I too, am fond of manpower, though I‘m not much for pikes or lifts without an assist from some mechanical advantage. With even multipart tackle we’re still in simple machine territory, not much to break down.

Not only is it always big fun to raise this way, sometimes it is just the right tool for the job.

I’ve shared the same story as Tim, literally gotten work because the other framers the client called first weren’t interested in raising on some out of the way inaccessible site, without a crane.

And in this instance, a frame I raised (with the help of many – a workshop cut frame) back in ‘ 01 at the New Hampshire Farm Museum it really was the best tool in the box.

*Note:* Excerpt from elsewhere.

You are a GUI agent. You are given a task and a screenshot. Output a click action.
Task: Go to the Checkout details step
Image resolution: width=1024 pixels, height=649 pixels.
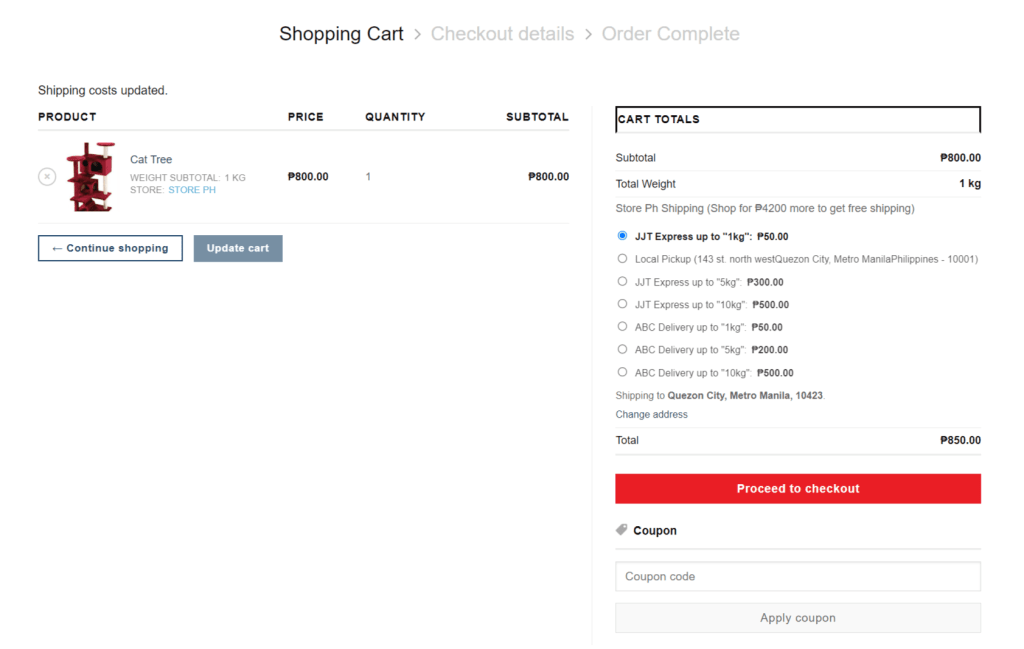[502, 34]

Necessarily a piece on piece raising, it took two full days to assemble.(a long time for a scribed frame) Though the use of the derrick was to add interest to the workshop, it also was a little cheaper than raising with a crane and safer and allowed for far greater control than swinging pieces with the telehandler.

One person to lift each stick, and somebody behind them to tail the rope, one person to turn the mast and luff the spar, and two monkeys on the frame to seat either end of each stick.



Here we are removing the spar, and about to swing the derrick mast out from the center of the frame, and then swing the cubidle up into place (Yes a tree service crane was there for fortyfive minutes – no half day rate though, they volunteered to the museum)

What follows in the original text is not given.